» **Work to be completed**: Across the material below, say how many lines contain the string "computer", and add no other words.

» **Input records**:
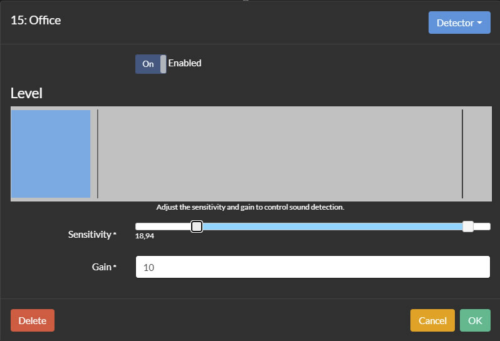Click the caret arrow on Detector button
This screenshot has height=341, width=500.
coord(480,23)
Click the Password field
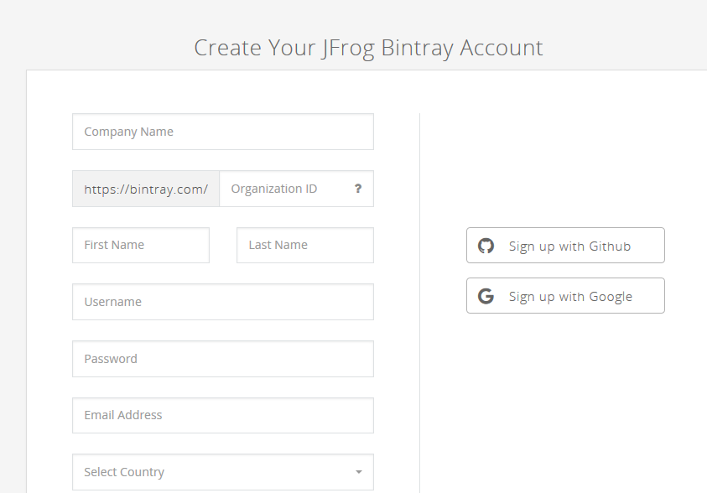This screenshot has width=707, height=493. (222, 359)
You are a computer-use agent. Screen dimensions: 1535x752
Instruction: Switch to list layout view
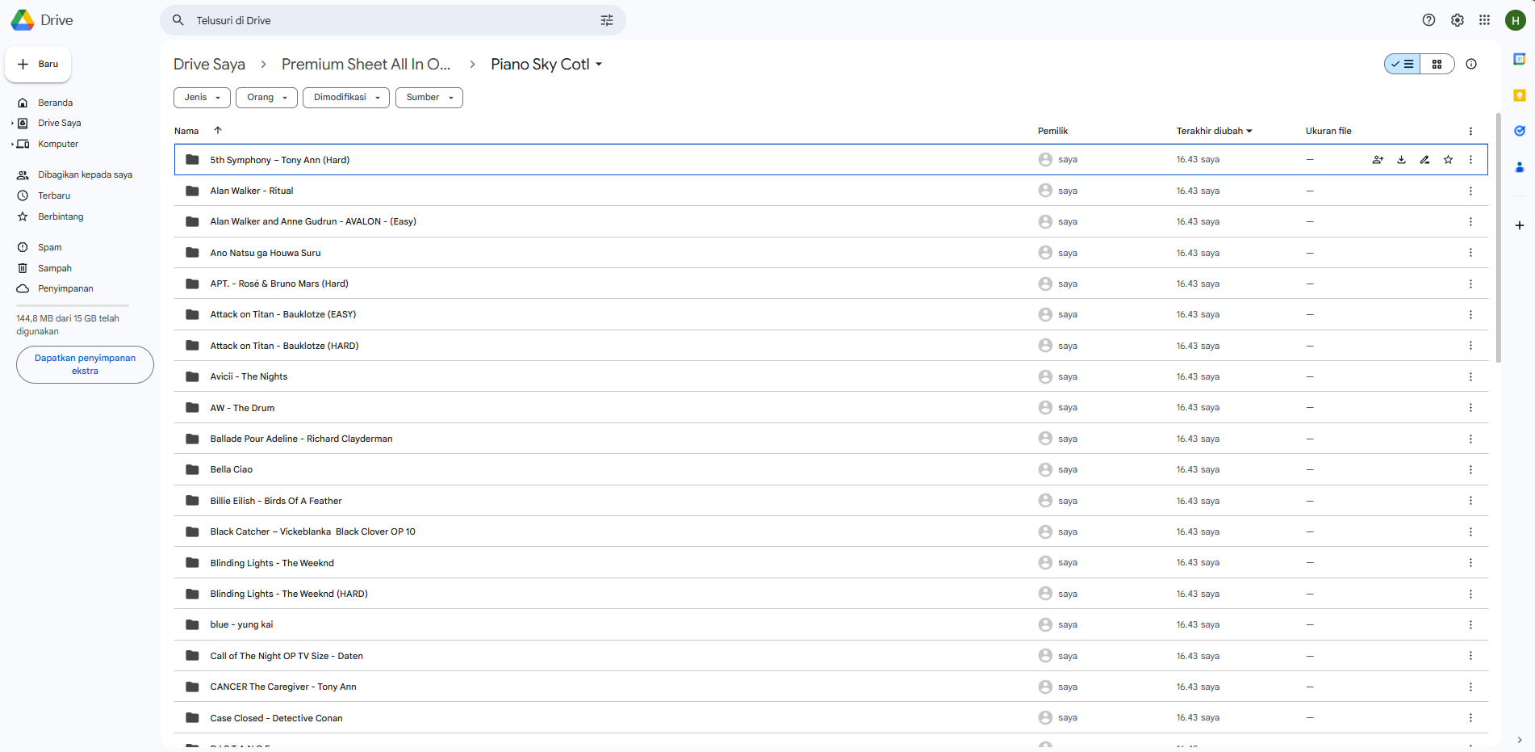point(1403,64)
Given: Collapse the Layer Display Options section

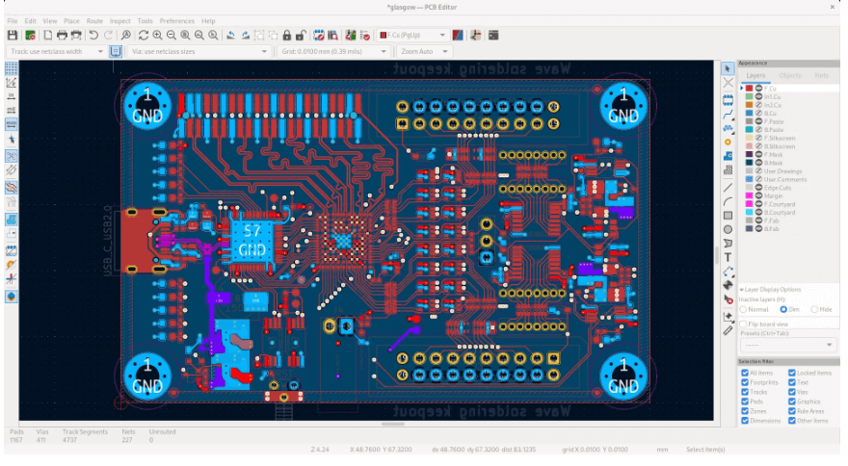Looking at the screenshot, I should (x=741, y=289).
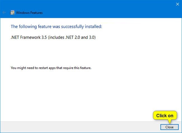Click the yellow "Click on" callout bubble
The width and height of the screenshot is (182, 133).
pos(165,115)
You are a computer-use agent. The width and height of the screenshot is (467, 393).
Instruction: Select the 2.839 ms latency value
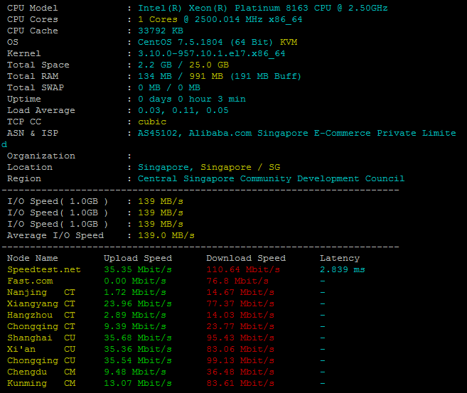tap(343, 270)
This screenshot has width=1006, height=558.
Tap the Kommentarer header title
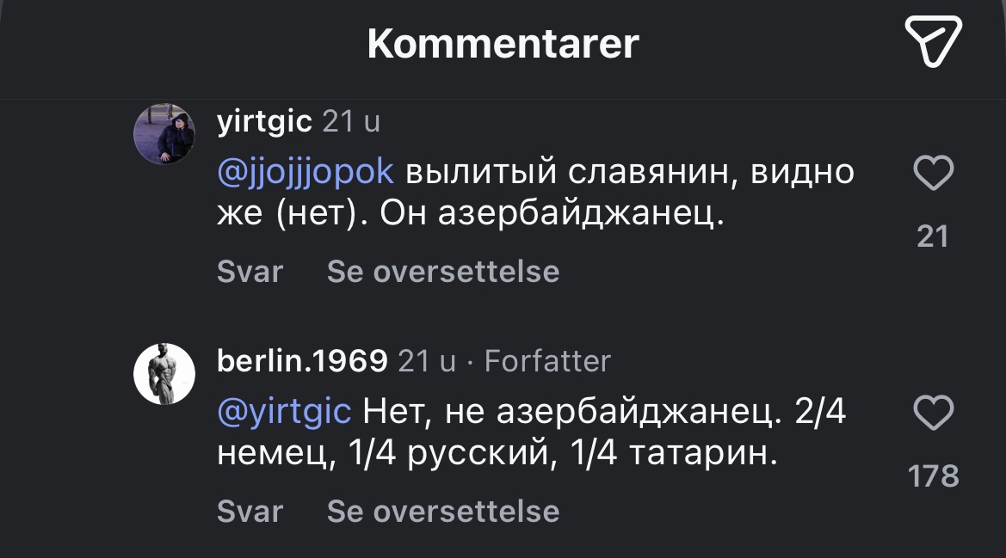503,44
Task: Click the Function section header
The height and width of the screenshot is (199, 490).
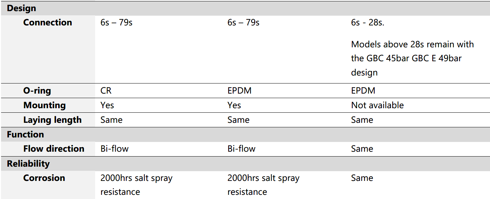Action: coord(25,134)
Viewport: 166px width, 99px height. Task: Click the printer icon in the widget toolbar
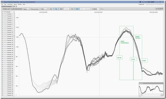(x=158, y=9)
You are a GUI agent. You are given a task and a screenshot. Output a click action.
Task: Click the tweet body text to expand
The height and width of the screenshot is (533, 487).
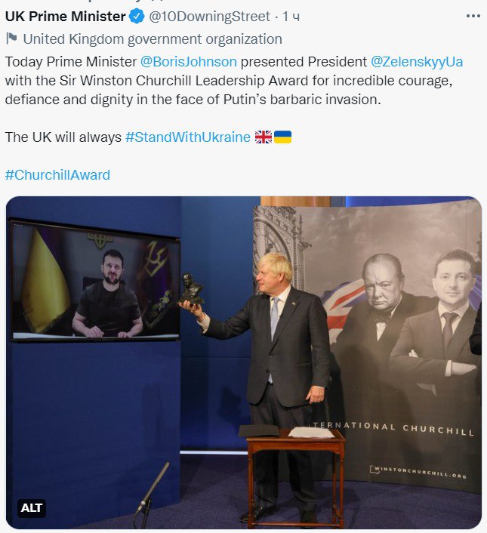pos(234,81)
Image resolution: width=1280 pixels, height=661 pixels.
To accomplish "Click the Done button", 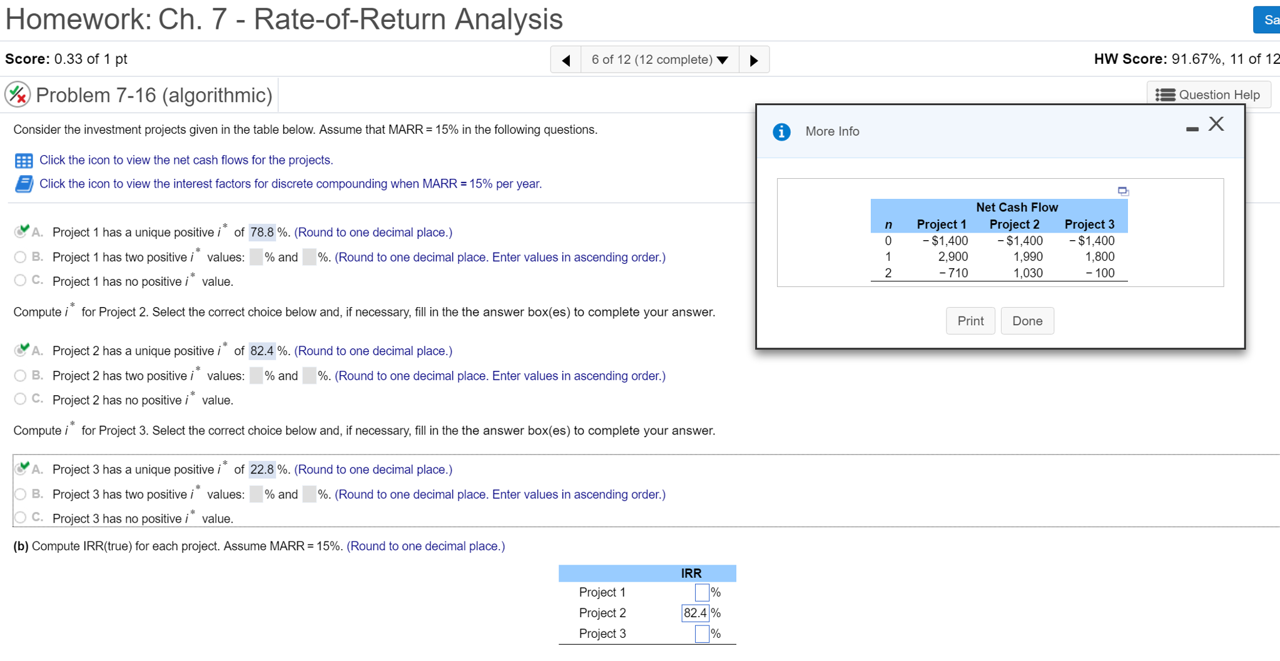I will pos(1027,321).
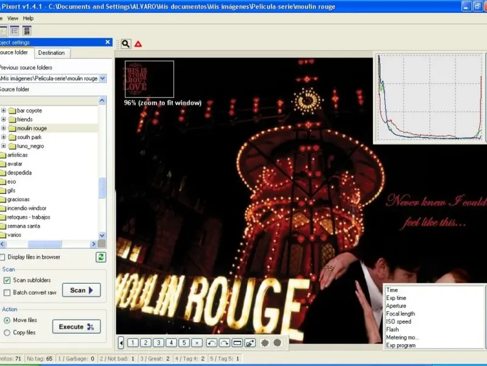
Task: Tag photo with the number 3 button
Action: click(159, 343)
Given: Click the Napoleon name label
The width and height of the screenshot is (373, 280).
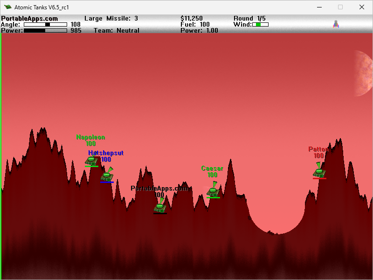Looking at the screenshot, I should click(x=90, y=137).
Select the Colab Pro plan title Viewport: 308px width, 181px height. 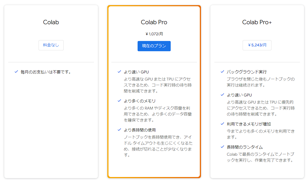(154, 22)
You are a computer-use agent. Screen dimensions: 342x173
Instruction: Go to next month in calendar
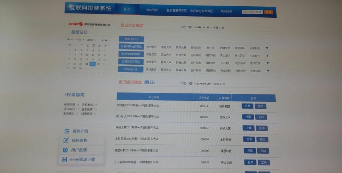click(x=103, y=40)
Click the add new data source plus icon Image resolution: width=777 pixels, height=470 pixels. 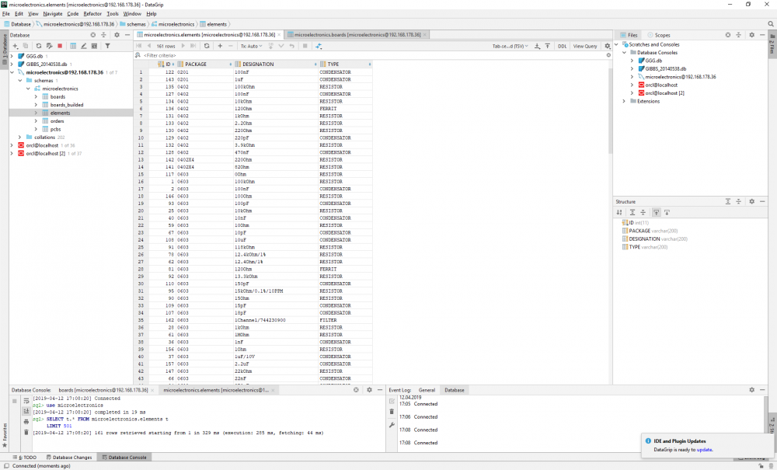click(x=15, y=46)
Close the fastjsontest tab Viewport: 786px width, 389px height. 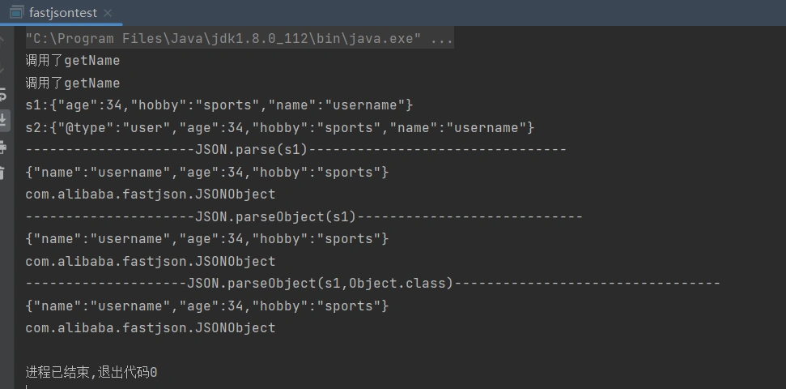[x=108, y=13]
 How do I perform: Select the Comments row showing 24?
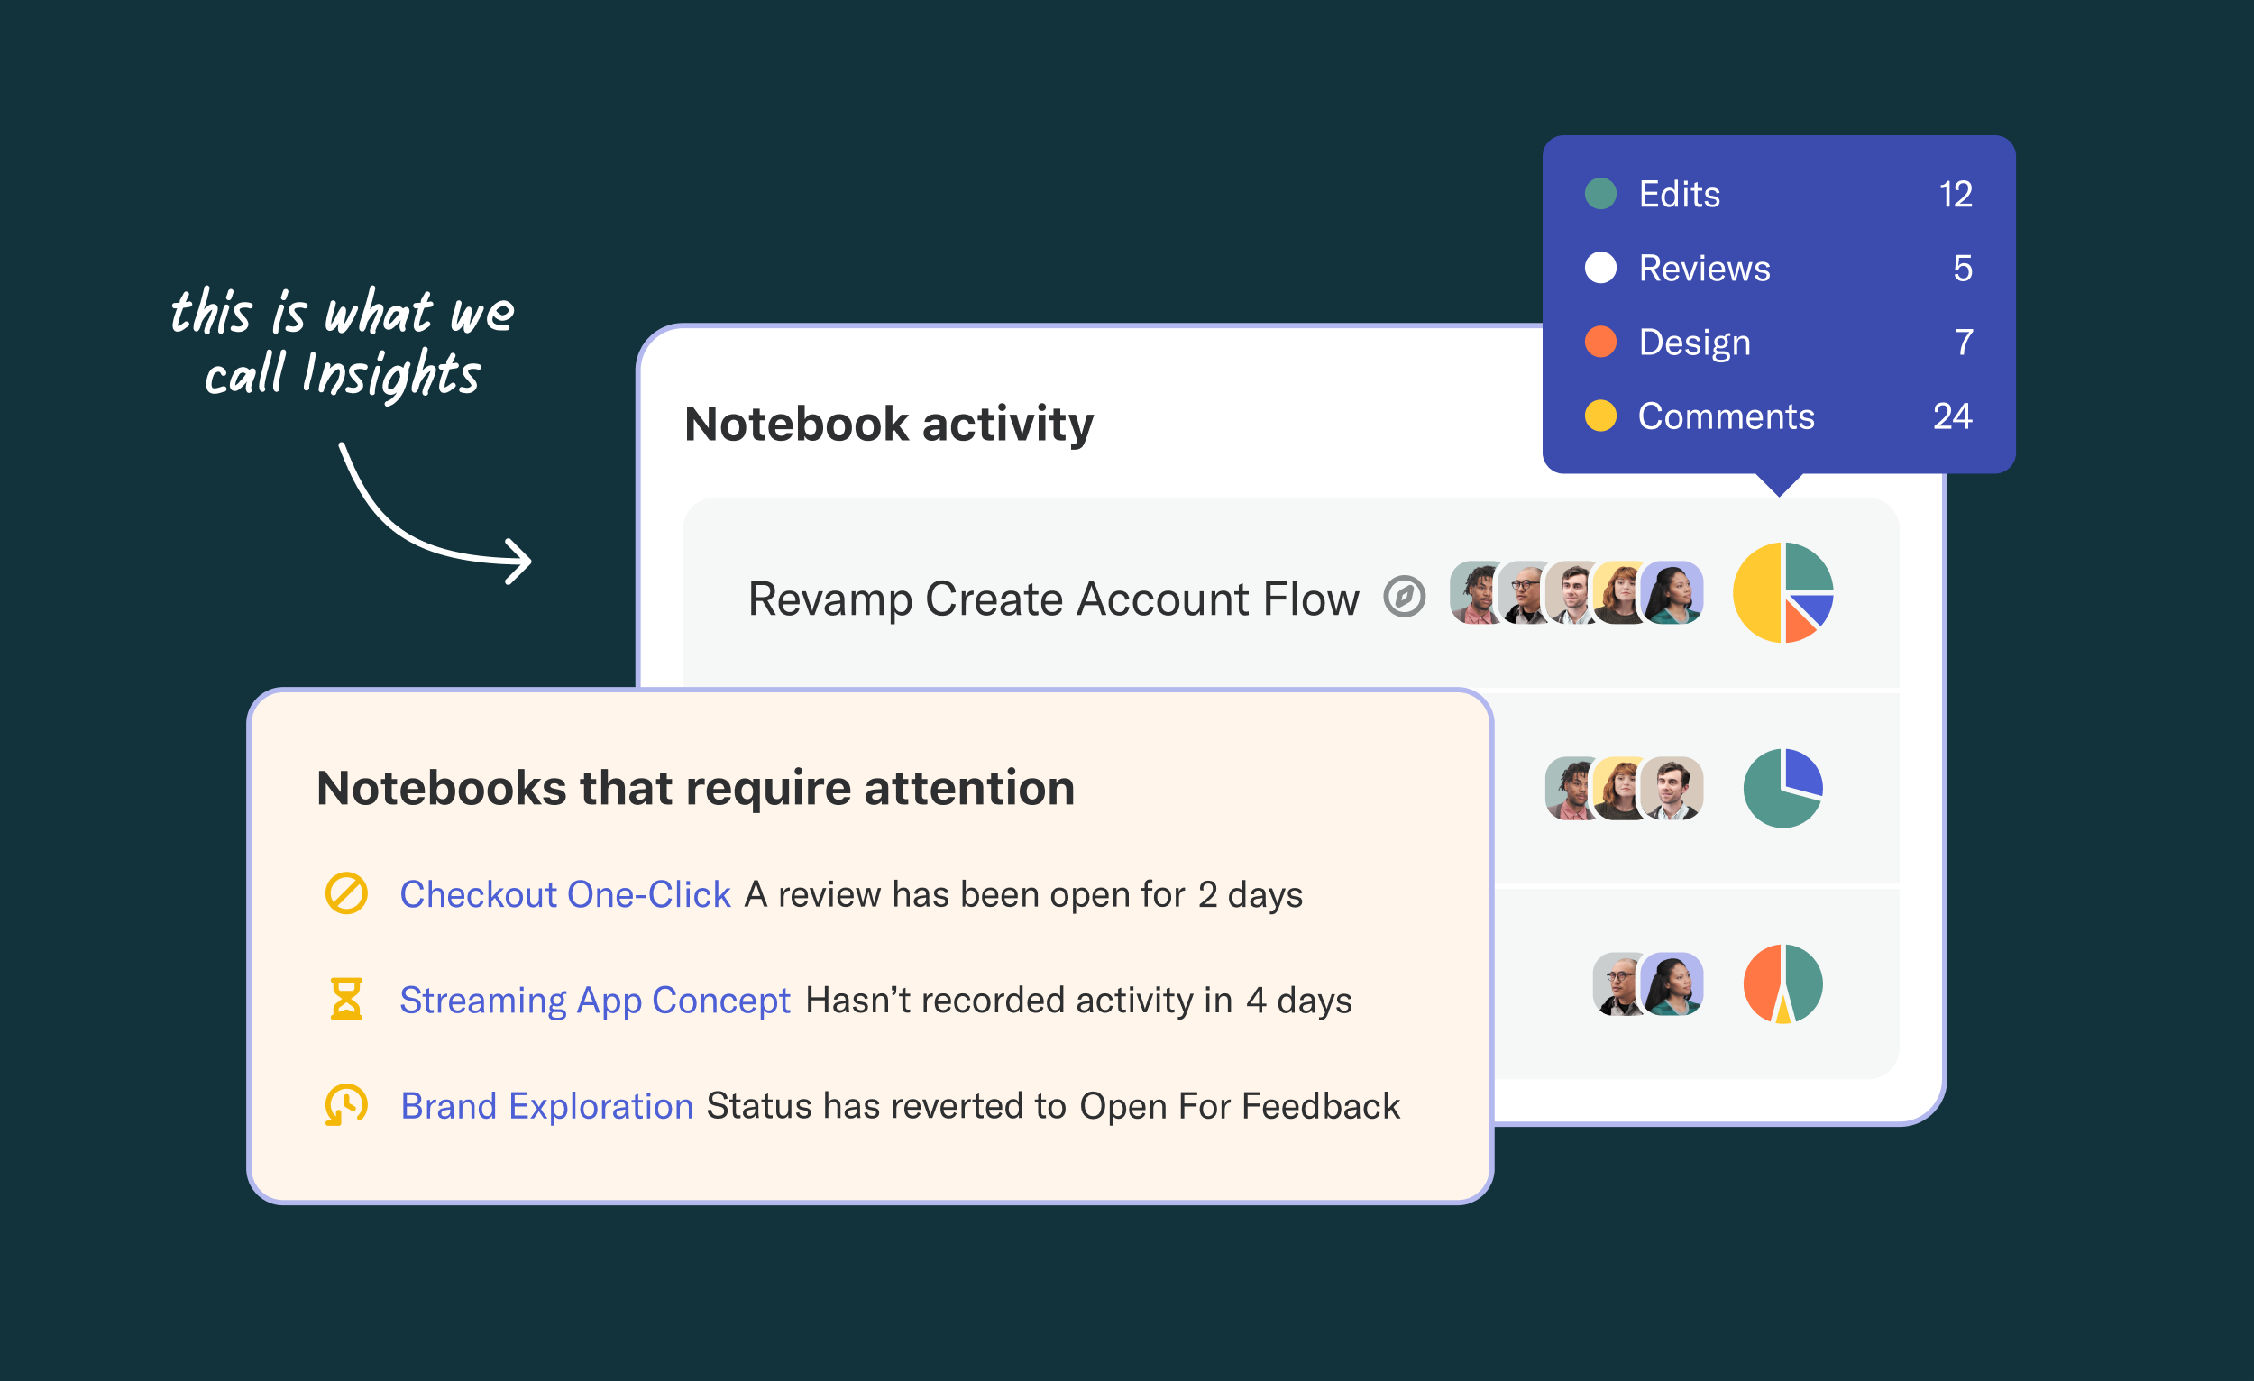(1779, 416)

» **Response to the exercise**: 3